_KORTE OPDRACHT 1_
Druk een stuk uit het interview over de Tridentijnse Mis letterlijk af: begin bij de woorden met "FELLAY: We willen" en stop na "Tridentijnse Mis zijn?".
_KORTE OPDRACHT 2_
Waarom kan de mis van St. Pius V volgens Fellay in het interview over de Tridentijnse Mis vrijelijk door iedereen worden gecelebreerd? Leg dat in één tot drie zinnen uit.
_KORTE OPDRACHT 3_
Schrijf het interview over de Tridentijnse Mis verder, te beginnen na de laatste zin.

_GEKOZEN FRAGMENT_
/---

FELLAY: We willen de Heilige Vader de eerdere condities niet opleggen. Het is niet onze bedoeling om een dictaat op te leggen. We zeggen alleen dat als we een brug willen bouwen, we noodzakelijkerwijs eerst moeten denken aan de bruggenhoofden waarop zij moet steunen.
 
Het eerste bruggenhoofd zou dan de vrijgave van de zogenaamde Tridentijnse Mis zijn?
 
FELLAY: Wat voor ons van belang is, is dat het klimaat van algemene vijandigheid in de Kerk, soms zelfs van vervolging, ten opzicht van alles dat traditioneel is, tegenover iedereen die zich verbonden voelt met de Traditie, moet veranderen. Momenteel maakt dit klimaat het normaal functioneren van die katholieken die zich verbonden voelen met de Traditie onmogelijk. Wij stellen voor om dit klimaat te veranderen door iets dat nu al feitelijk onderdeel uitmaakt van de bestaande wet formeel af te kondigen: de mis van St. Pius V is nooit afgeschaft en kan daarom vrijelijk door iedereen worden gecelebreerd. Dit lijkt ons geen onbillijk verzoek. Dit zou erg nuttig zijn bij het veranderen van het vijandige klimaat rondom dat gehele traditionalistische wereld.

\---

_GEGEVENS_
/---

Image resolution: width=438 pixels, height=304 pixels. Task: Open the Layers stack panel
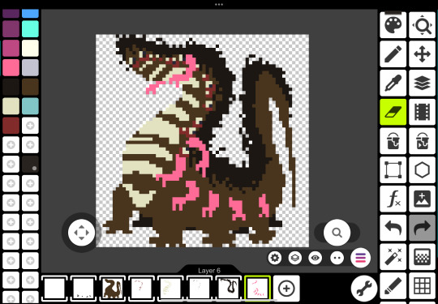click(422, 83)
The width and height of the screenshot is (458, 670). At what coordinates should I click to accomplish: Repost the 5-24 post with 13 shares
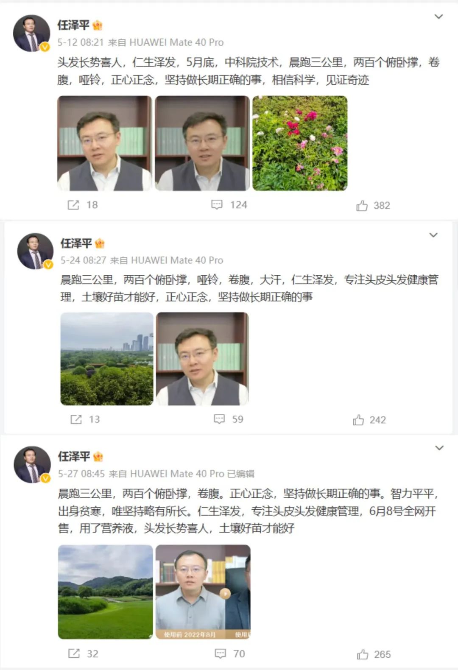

\---

_SCHRIFTELIJK ANTWOORD 1_
FELLAY: We willen de Heilige Vader de eerdere condities niet opleggen. Het is niet onze bedoeling om een dictaat op te leggen. We zeggen alleen dat als we een brug willen bouwen, we noodzakelijkerwijs eerst moeten denken aan de bruggenhoofden waarop zij moet steunen.
 
Het eerste bruggenhoofd zou dan de vrijgave van de zogenaamde Tridentijnse Mis zijn?

_SCHRIFTELIJK ANTWOORD 2_
Volgens Fellay is die mis nooit afgeschaft. Daarom maakt het vieren ervan feitelijk al deel uit van de bestaande wet, en zou een formele afkondiging alleen vastleggen wat al geldt.

_SCHRIFTELIJK ANTWOORD 3_
Het tweede bruggenhoofd zou dan het herroepen van de excommunicaties uit 1988 zijn.
 
FELLAY: Binnen onze gelederen heerst er een wantrouwen ten opzichte van de kerkelijke autoriteiten vanwege het leiden dat we in het verleden en tot op de dag van vandaag hebben moeten ondergaan. Om dit wantrouwen te overwinnen zou het herroepen van de zogenaamde excommunicaties een goede oplossing zijn, te meer gegeven het feit dat het gefundeerd is op een vermeend schisma dat in feite niet bestaat.
 
Bent u tevreden met het verloop van de audiëntie?
 
FELLAY: Het verliep goed. Natuurlijk was er een lichte bittere nasmaak omdat er geen tijd was om alles te zeggen. Maar aan de andere kant was dat ook onmogelijk in een audientie van dertig minuten. Men kon er niet meer van verwachten. Het is belangrijk dat de paus ons ontving en het is een goed teken dat hij welwillend tijd voor ons vrijmaakte. De atmosfeer was sereen, ook al werden de bestaande problemen niet onbesproken gelaten.
 
Toen Joseph kardinaal Ratzinger tot paus werd verkozen, verborg u uw tevredenheid niet omdat hij in feite uw "voorkeurskandidaat" was.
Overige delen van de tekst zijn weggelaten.